I would certainly do that as a courtesy. I just didn't want to go through the modeling effort only to find that it was pointless.


----------



## khrone forever (Dec 13, 2010)

ye, however if i wanted to i could paint up a ringwraith and count it as a state trooper if i really wanted to


----------



## neilbatte (Jan 2, 2008)

the only real problem you'll encounter is the scale Lord of the rings is smaller so you might get a few raised eyebrows but it does depend on your gaming group as some can be really anal others fairly relaxed as to what models are used.


----------



## Vaz (Mar 19, 2008)

In a GW store, be warned for the staff to be bell ends. One of my locals doesn't allow the use of GW LotR miniatures in a none GW LotR game, simply because it messes with the IP rights of the Saul Zaentz company loaning the use of the visuals or some shite.


----------



## Aramoro (Oct 7, 2009)

The official line is you can use LotR models to pay WHFB but you cannot have photographs taken of your army, nor advertised anywhere.


----------



## Turnip86 (Oct 7, 2011)

If it does need to photographed you can always put tiny brown paper bags on the heads of all the LoTR models or model them with pixellated faces


----------



## Jace of Ultramar (Aug 2, 2011)

Vaz said:


> In a GW store, be warned for the staff to be bell ends. One of my locals doesn't allow the use of GW LotR miniatures in a none GW LotR game, simply because it messes with the IP rights of the Saul Zaentz company loaning the use of the visuals or some shite.

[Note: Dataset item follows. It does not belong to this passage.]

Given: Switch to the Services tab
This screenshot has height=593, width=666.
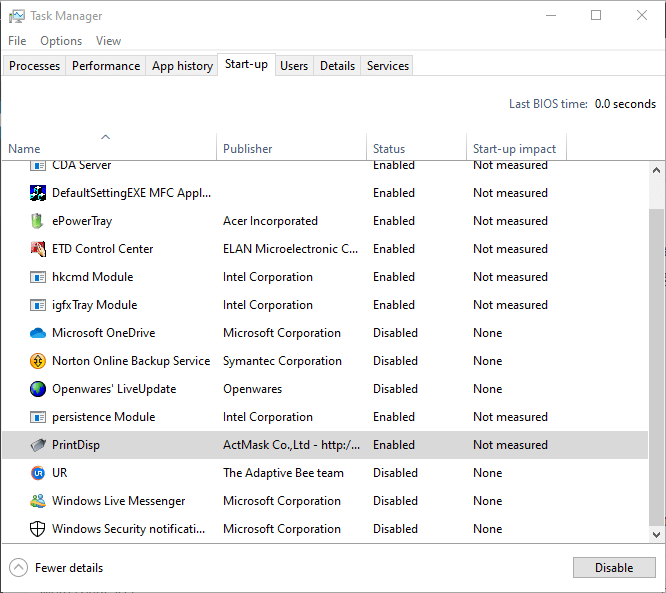Looking at the screenshot, I should (x=387, y=66).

Wow, that's extreme. Reminds me a bit of the white border and black border crap from card game debates at the LGS.



neilbatte said:


> the only real problem you'll encounter is the scale Lord of the rings is smaller so you might get a few raised eyebrows but it does depend on your gaming group as some can be really anal others fairly relaxed as to what models are used.

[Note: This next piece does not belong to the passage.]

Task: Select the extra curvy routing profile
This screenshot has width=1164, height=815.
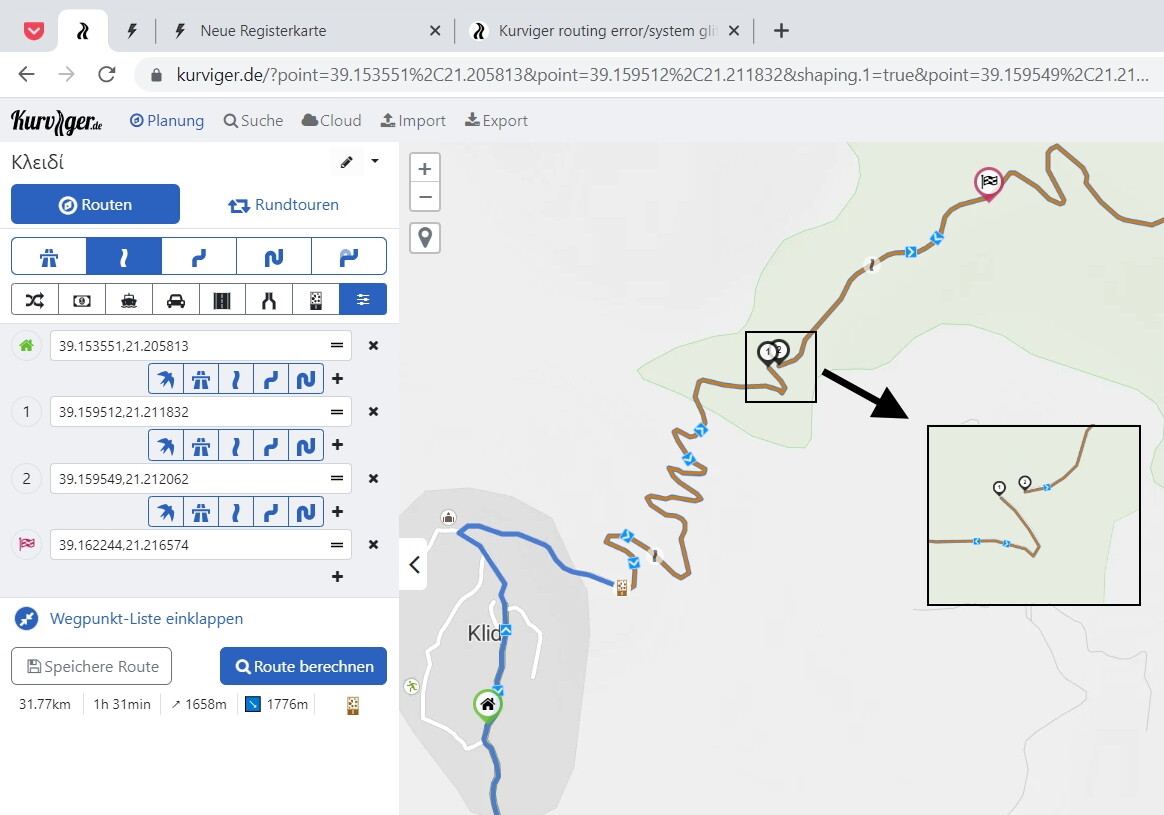Action: (274, 256)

Well, as long as I like them and they fall in the realm of the spirit of the game then I do not see a big problem.



Aramoro said:


> The official line is you can use LotR models to pay WHFB but you cannot have photographs taken of your army, nor advertised anywhere.


I have no problem with that at all. 




Turnip86 said:


> If it does need to photographed you can always put tiny brown paper bags on the heads of all the LoTR models or model them with pixellated faces


Or I can do the Monty Python bit of 'Sir not appearing in the photo.' This just gives me a visual of like bad footage from a war zone at night. The photo is blipped in several places:
'What happened to the minis there and there and there?'
'Aliens, sir.'
'Aliens? Are you mental? What do they want with this?'
'Sent by GW, sir. They're protecting IP.'
'Dammit. Good thing Lord Vader is more concerned with the upcoming Fantasy Flight minis.'


----------